Start Data to process

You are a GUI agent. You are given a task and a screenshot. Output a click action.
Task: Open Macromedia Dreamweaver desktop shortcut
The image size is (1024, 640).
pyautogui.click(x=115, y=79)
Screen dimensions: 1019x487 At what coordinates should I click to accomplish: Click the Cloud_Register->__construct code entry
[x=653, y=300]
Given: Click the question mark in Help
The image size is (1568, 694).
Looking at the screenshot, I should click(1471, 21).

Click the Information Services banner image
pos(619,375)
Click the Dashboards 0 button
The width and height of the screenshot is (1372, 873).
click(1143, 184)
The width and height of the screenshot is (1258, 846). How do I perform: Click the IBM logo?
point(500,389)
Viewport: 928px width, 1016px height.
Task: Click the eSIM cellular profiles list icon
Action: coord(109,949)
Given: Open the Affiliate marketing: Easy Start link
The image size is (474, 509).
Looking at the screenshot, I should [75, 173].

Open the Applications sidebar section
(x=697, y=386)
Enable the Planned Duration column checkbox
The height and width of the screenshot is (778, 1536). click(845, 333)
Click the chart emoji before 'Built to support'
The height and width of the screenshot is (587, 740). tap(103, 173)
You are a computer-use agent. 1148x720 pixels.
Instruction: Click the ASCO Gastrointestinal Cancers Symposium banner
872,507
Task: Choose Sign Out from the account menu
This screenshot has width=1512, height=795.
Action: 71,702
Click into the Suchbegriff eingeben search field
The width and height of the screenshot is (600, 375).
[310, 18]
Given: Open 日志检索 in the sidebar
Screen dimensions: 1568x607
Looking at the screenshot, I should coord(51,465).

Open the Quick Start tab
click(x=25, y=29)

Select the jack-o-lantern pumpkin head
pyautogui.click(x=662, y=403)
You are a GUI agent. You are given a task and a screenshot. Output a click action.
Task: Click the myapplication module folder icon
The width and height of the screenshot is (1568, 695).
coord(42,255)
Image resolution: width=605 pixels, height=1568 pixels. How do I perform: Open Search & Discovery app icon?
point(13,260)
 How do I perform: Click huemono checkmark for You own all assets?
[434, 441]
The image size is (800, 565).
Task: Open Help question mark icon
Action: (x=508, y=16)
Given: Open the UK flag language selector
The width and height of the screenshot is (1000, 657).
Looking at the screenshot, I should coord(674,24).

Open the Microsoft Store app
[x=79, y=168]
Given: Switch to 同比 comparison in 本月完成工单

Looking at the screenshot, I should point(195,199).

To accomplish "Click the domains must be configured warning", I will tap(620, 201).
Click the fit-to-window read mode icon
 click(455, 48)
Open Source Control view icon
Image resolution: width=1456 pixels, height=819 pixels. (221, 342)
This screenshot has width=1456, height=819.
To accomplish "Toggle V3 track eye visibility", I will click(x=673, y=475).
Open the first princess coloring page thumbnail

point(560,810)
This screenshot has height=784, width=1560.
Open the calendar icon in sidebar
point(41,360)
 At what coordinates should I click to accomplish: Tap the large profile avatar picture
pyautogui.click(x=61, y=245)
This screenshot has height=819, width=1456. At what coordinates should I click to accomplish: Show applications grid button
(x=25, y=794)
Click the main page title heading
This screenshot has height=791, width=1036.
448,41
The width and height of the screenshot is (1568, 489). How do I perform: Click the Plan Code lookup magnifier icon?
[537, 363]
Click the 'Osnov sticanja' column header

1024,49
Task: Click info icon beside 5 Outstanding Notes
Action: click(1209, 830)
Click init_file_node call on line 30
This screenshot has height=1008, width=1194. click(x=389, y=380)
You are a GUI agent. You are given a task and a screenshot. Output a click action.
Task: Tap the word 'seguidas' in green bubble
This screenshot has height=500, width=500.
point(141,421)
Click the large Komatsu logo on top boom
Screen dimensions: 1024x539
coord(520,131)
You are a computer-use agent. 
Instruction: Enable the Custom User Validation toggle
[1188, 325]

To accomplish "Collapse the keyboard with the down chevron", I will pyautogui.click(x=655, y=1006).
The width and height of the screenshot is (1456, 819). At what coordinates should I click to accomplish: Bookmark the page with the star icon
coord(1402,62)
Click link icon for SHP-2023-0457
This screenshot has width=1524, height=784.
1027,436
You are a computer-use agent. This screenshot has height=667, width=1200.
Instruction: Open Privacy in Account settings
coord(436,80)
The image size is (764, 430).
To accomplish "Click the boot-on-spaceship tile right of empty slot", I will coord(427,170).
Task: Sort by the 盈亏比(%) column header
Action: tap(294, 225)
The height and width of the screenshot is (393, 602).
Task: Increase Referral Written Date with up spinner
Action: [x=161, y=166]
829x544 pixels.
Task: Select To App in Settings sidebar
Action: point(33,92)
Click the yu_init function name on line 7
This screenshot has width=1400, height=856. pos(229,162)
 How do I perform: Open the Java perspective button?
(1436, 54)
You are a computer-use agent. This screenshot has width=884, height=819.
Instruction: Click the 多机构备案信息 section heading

End Data to process

Reproduce all of the entries above verbatim, line for line.

_Output_.
You are a GUI agent. You are given a task and a screenshot. Output a click action.
Task: Open Macromedia Dreamweaver desktop shortcut
The image size is (1024, 640).
pyautogui.click(x=115, y=79)
Screen dimensions: 1019x487 At what coordinates should I click to accomplish: Click the Cloud_Register->__construct code entry
[x=653, y=300]
Given: Click the question mark in Help
The image size is (1568, 694).
Looking at the screenshot, I should click(1471, 21).

Click the Information Services banner image
pos(619,375)
Click the Dashboards 0 button
The width and height of the screenshot is (1372, 873).
click(1143, 184)
The width and height of the screenshot is (1258, 846). How do I perform: Click the IBM logo?
point(500,389)
Viewport: 928px width, 1016px height.
Task: Click the eSIM cellular profiles list icon
Action: coord(109,949)
Given: Open the Affiliate marketing: Easy Start link
The image size is (474, 509).
Looking at the screenshot, I should [75, 173].

Open the Applications sidebar section
(x=697, y=386)
Enable the Planned Duration column checkbox
The height and width of the screenshot is (778, 1536). click(845, 333)
Click the chart emoji before 'Built to support'
The height and width of the screenshot is (587, 740). tap(103, 173)
You are a computer-use agent. 1148x720 pixels.
Instruction: Click the ASCO Gastrointestinal Cancers Symposium banner
872,507
Task: Choose Sign Out from the account menu
This screenshot has width=1512, height=795.
Action: 71,702
Click into the Suchbegriff eingeben search field
The width and height of the screenshot is (600, 375).
[310, 18]
Given: Open 日志检索 in the sidebar
Screen dimensions: 1568x607
Looking at the screenshot, I should coord(51,465).

Open the Quick Start tab
click(x=25, y=29)

Select the jack-o-lantern pumpkin head
pyautogui.click(x=662, y=403)
You are a GUI agent. You are given a task and a screenshot. Output a click action.
Task: Click the myapplication module folder icon
The width and height of the screenshot is (1568, 695).
coord(42,255)
Image resolution: width=605 pixels, height=1568 pixels. How do I perform: Open Search & Discovery app icon?
point(13,260)
 How do I perform: Click huemono checkmark for You own all assets?
[434, 441]
The image size is (800, 565).
Task: Open Help question mark icon
Action: (x=508, y=16)
Given: Open the UK flag language selector
The width and height of the screenshot is (1000, 657).
Looking at the screenshot, I should coord(674,24).

Open the Microsoft Store app
[x=79, y=168]
Given: Switch to 同比 comparison in 本月完成工单

Looking at the screenshot, I should point(195,199).

To accomplish "Click the domains must be configured warning", I will tap(620, 201).
Click the fit-to-window read mode icon
 click(455, 48)
Open Source Control view icon
Image resolution: width=1456 pixels, height=819 pixels. (221, 342)
This screenshot has width=1456, height=819.
To accomplish "Toggle V3 track eye visibility", I will click(x=673, y=475).
Open the first princess coloring page thumbnail

point(560,810)
This screenshot has height=784, width=1560.
Open the calendar icon in sidebar
point(41,360)
 At what coordinates should I click to accomplish: Tap the large profile avatar picture
pyautogui.click(x=61, y=245)
This screenshot has height=819, width=1456. At what coordinates should I click to accomplish: Show applications grid button
(x=25, y=794)
Click the main page title heading
This screenshot has height=791, width=1036.
448,41
The width and height of the screenshot is (1568, 489). How do I perform: Click the Plan Code lookup magnifier icon?
[537, 363]
Click the 'Osnov sticanja' column header

1024,49
Task: Click info icon beside 5 Outstanding Notes
Action: click(1209, 830)
Click init_file_node call on line 30
This screenshot has height=1008, width=1194. click(x=389, y=380)
You are a GUI agent. You are given a task and a screenshot. Output a click action.
Task: Tap the word 'seguidas' in green bubble
This screenshot has height=500, width=500.
point(141,421)
Click the large Komatsu logo on top boom
Screen dimensions: 1024x539
coord(520,131)
You are a computer-use agent. 
Instruction: Enable the Custom User Validation toggle
[1188, 325]

To accomplish "Collapse the keyboard with the down chevron", I will pyautogui.click(x=655, y=1006).
The width and height of the screenshot is (1456, 819). At what coordinates should I click to accomplish: Bookmark the page with the star icon
coord(1402,62)
Click link icon for SHP-2023-0457
This screenshot has width=1524, height=784.
1027,436
You are a computer-use agent. This screenshot has height=667, width=1200.
Instruction: Open Privacy in Account settings
coord(436,80)
The image size is (764, 430).
To accomplish "Click the boot-on-spaceship tile right of empty slot", I will coord(427,170).
Task: Sort by the 盈亏比(%) column header
Action: tap(294, 225)
The height and width of the screenshot is (393, 602).
Task: Increase Referral Written Date with up spinner
Action: [x=161, y=166]
829x544 pixels.
Task: Select To App in Settings sidebar
Action: point(33,92)
Click the yu_init function name on line 7
This screenshot has width=1400, height=856. pos(229,162)
 How do I perform: Open the Java perspective button?
(1436, 54)
You are a computer-use agent. This screenshot has width=884, height=819.
Instruction: Click the 多机构备案信息 section heading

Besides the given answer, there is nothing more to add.